### Directions
a: Decide whether each statement agrees with the brewing thread, answering yes or no and quoting the deciding words of the thread: (i) The first brew used a Pilsner kit supplied with The Beer Machine. (ii) The poster plans to move the beer to a secondary. (iii) The Beer Machine holds 23L.
b: Answer these questions from the brewing thread, one per line:
(i) How long did the Pilsner take to clarify?
(ii) What size are the party kegs the poster has?
(iii) How many grams of yeast did the yeast calculator suggest?
c: Please reproduce the brewing thread between "1-2 weeks - put" and "the right term).", inclusive.

### Source passage
# A Beer Machine, A Coopers Can Kit And Brewing Process



## okolicsa (11/10/11)

Hi All,

I am a new here and this is my 1st post, so please take it easy on me (my head is already spinning with information I have beer reading on here). After 3 week of reading things on this forum, and coming up to my second brew, I thought it was time I asked some questions. So here goes:

I received 'The Beer Machine' as a birthday gift and made my first brew using the Pilsner kit that came with it (now just about gone ). So I thought it was time to investigate my next brew for which I decided to go for the Coopers Australian Pale Ale kit to make the Coopers Pale Ale from their site while I slowly build up my knowlidge. I intend to use The Beer Machine again for this ( and for the rest of the year, to get some return onto it) and use the same process as with the Pilsner, but this time follow the '1, 2, 3' process, but without going to a secondary. e.g.:
1 week - fermentation (or until I get 2 consecutive reading over 2 days)
1-2 weeks - put the beer machine in the fridge for clarification (the pilsner took 2 weeks to clarify). I hope that this will work and I don't have to add something else to it to clarify the beer like finings (hope this is the right term).
3 weeks - put the beer into a party (5L) kegs that I have around for priming and keg carbonating (have got some bungs for them also). The beer machine tap has a float inside which should help me with siphoning above the yeast cake. 

Now for the questions:
1) The coopers can kit comes for a 23L volume. I intend to split this, and other ingredients in 2 (as the Beer Machine is only 10L) but not sure about the yeast? I found a yeast calculator on here which showed I should probably use half (5grams) based on og and volume, but my local homebrew store told me I will need another packet if I inter to split the can in 2.

### Supplied data
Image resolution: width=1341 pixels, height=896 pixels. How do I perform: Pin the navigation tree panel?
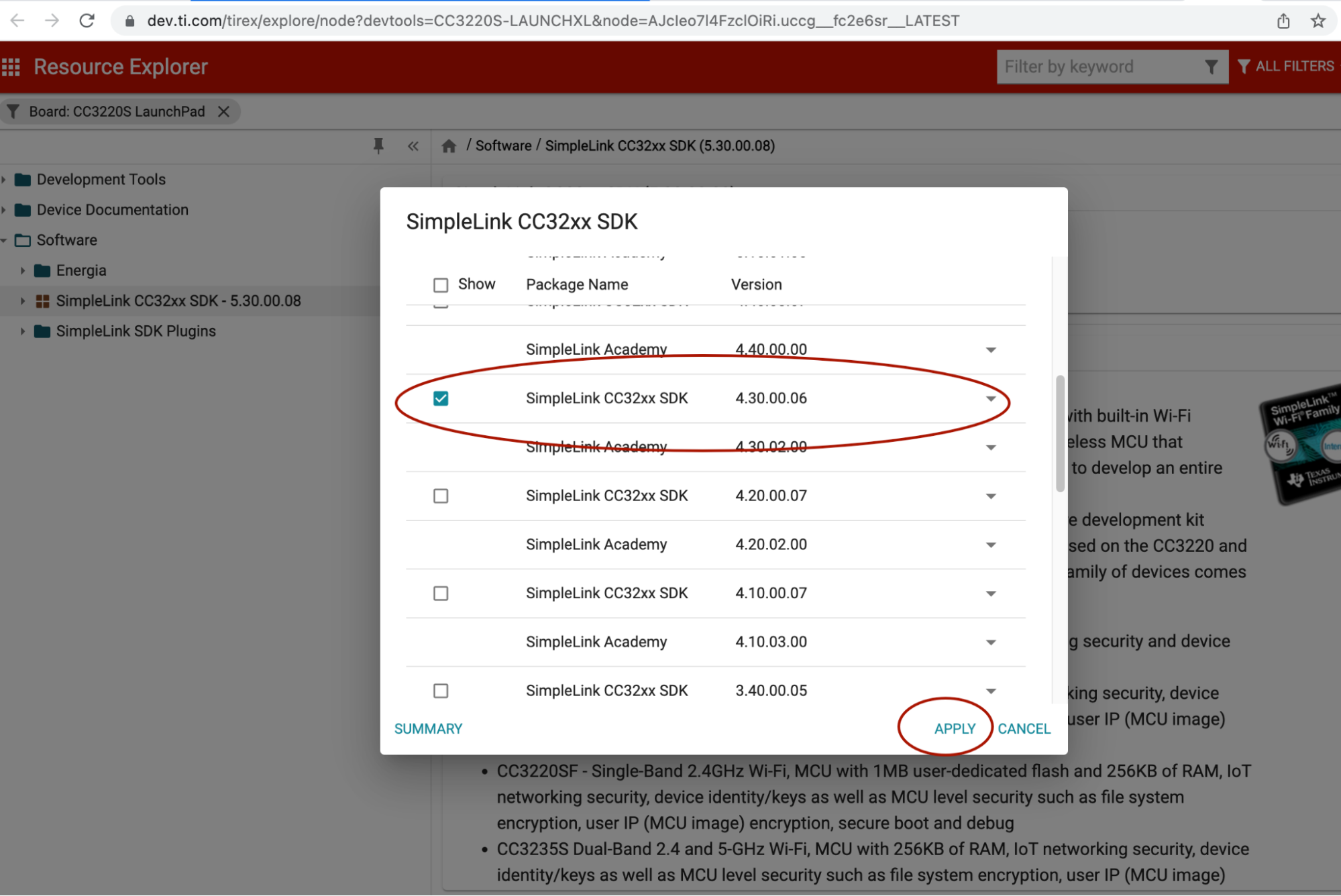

### Worked answers
a:
(i) Yes: "made my first brew using the Pilsner kit that came with it"
(ii) No: "but without going to a secondary"
(iii) No: "as the Beer Machine is only 10L"

b:
(i) 2 weeks
(ii) 5L
(iii) 5 grams

c:
1-2 weeks - put the beer machine in the fridge for clarification (the pilsner took 2 weeks to clarify). I hope that this will work and I don't have to add something else to it to clarify the beer like finings (hope this is the right term).